Another consistent element to his work, and a familiar dilemma to wildlife producers, is the mixture of hard facts and entertainment. Says Cousteau of striking the delicate balance: ‘It’s a sneaky thing – the entertainment is hiding the science.’ He admits he has
been criticized by scientists concerned he plays somewhat lightly on their findings, but adds, ‘If it wasn’t for shows like ours, then nobody would know what [the scientists] are doing. It has to be under the cover of an adventure, otherwise people switch you off.’
There’s little fear the millions of children worldwide who watch Cousteau in the special features on the Finding Nemo and The SpongeBob SquarePants Movie DVDs will tune him out. ‘Disney, in their distribution [of Finding Nemo], sold 40 million DVDs. SpongeBob in its first week printed eight million,’ he boasts. ‘Those numbers are phenomenal – you do not have those kinds of numbers on television. Ever.’
Cousteau, who was eager to reach that younger audience, appeared in The Case of the SpongeBob, the 15-minute short that shows real-life examples of characters from the animated feature. It uses a voice-over with Cousteau and SpongeBob creator Stephen Hillenburg to demonstrate how human activities can damage coral reefs. Since the
TV series hasn’t focused on these concerns, Hillenburg says he wanted the opportunity to educate instead of simply doing a director’s commentary.
Once a marine educator himself, Hillenburg was thrilled to work with Cousteau on the project, which mostly uses stock footage from Ocean Futures’ library. ‘Jean-Michel and his father are
a huge influence on everyone that knows anything about the ocean,’ he says. ‘For me, [their work] was probably
my first view into the aquatic world, and it certainly stimulated my interest in the ocean environment and the animals and organisms.’

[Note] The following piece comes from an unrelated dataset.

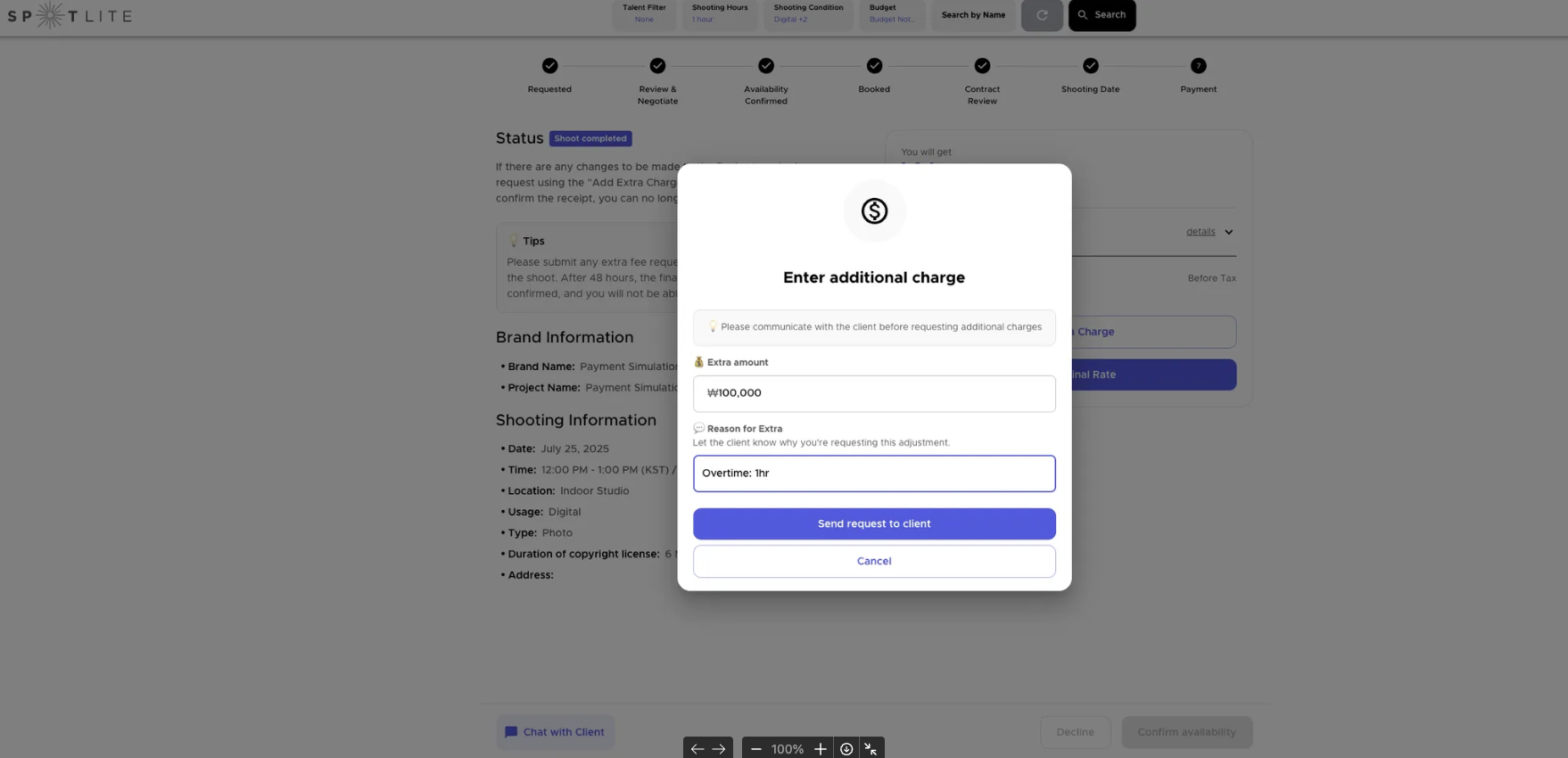Click the refresh icon in top bar

(x=1042, y=15)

Hillenburg hopes the eco-friendly message in The Case of the SpongeBob will also reach children. ‘If you can make science fun and not drudgery, then they really might respond,’ he says.

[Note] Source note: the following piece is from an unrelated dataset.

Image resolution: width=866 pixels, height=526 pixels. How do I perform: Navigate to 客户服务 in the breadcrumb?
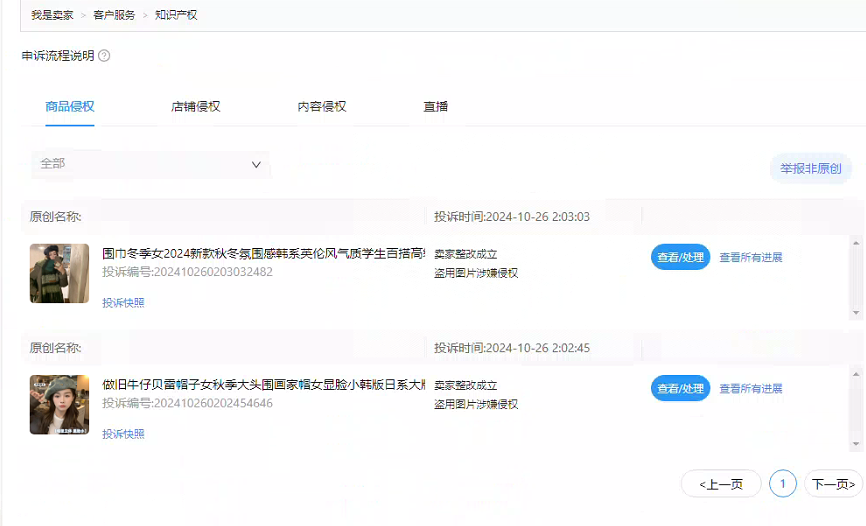click(114, 15)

Exploring the Reef, the short film on the Finding
Nemo DVD, also aims to make learning enjoyable. The collaboration was born when Pixar approached Ocean Futures to consult on Nemo to ensure the movements of the fish and algae were realistic. Marlin, Dory and Nemo, characters from the CG film, appear throughout the seven-minute short, in which Cousteau explains that conserving energy and reducing pollution will help coral stay healthy.

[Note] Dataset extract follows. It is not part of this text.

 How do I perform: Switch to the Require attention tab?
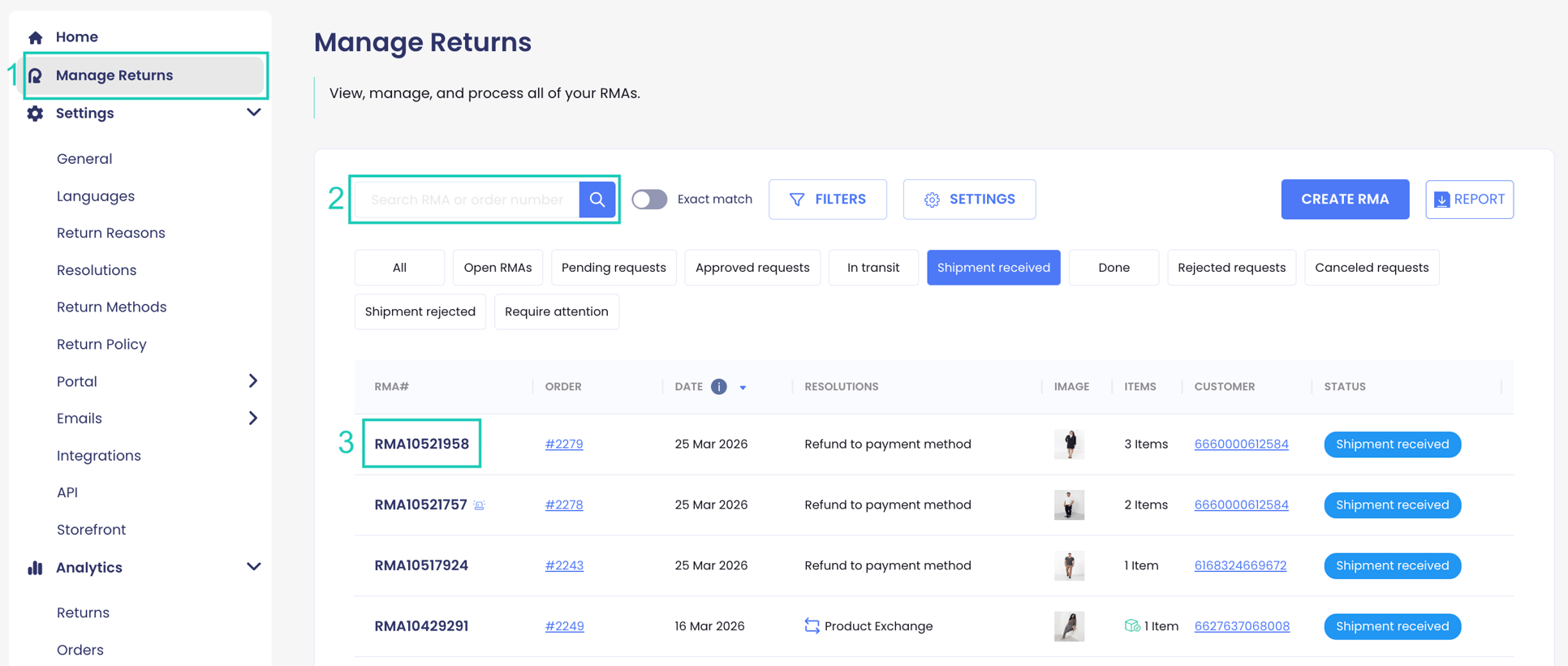coord(557,312)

In lieu of compensation for the 18-plus months of consultation, Disney gave Ocean Futures the chance to spread their message to a wide audience, footing the bill for production of the short. ‘They must have spent hundreds of thousands of dollars,’ estimates Cousteau, adding that it took about six months to produce.
Another feature with which Cousteau is involved – this
one rooted in the real ocean – is Sharks 3D, a US$5 million
IMAX film debunking negative stereotypes about sharks. In addition to consulting on it, Cousteau is touring the world
to promote the film and its message. He and Ocean Futures also helped develop educational materials for teachers and students. ‘People are afraid
as soon as they hear the word ‘shark,’ and it’s unfair because there are 400 species of sharks and most of them are completely harmless,’ says Cousteau.
This same concept is explained in an episode of Cousteau’s kqed series that focuses on great white sharks in South Africa and grey reef sharks in French Polynesia. Another episode follows grey whales off California, whose migration follows a 10,000-mile round trip from Mexico to Alaska. Two hours will be devoted to the garbage-plagued North Western Hawaiian islands, which may be designated the fourteenth marine sanctuary for
the United States, and another two hours will be spent on existing natural treasures in the 13 American marine sanctuaries. The shows are slated for delivery at the end of this year, and will air on KQED and PBS next spring.
With 60 years of underwater experience and over 70 films to his credit, Cousteau is still enthralled by the ocean. As the narrator in Amazon: Journey to A Thousand Rivers – a film Cousteau produced with his father – says, ‘The mysteries of aquatic life have no end.’ Seems like Cousteau is out to prove it.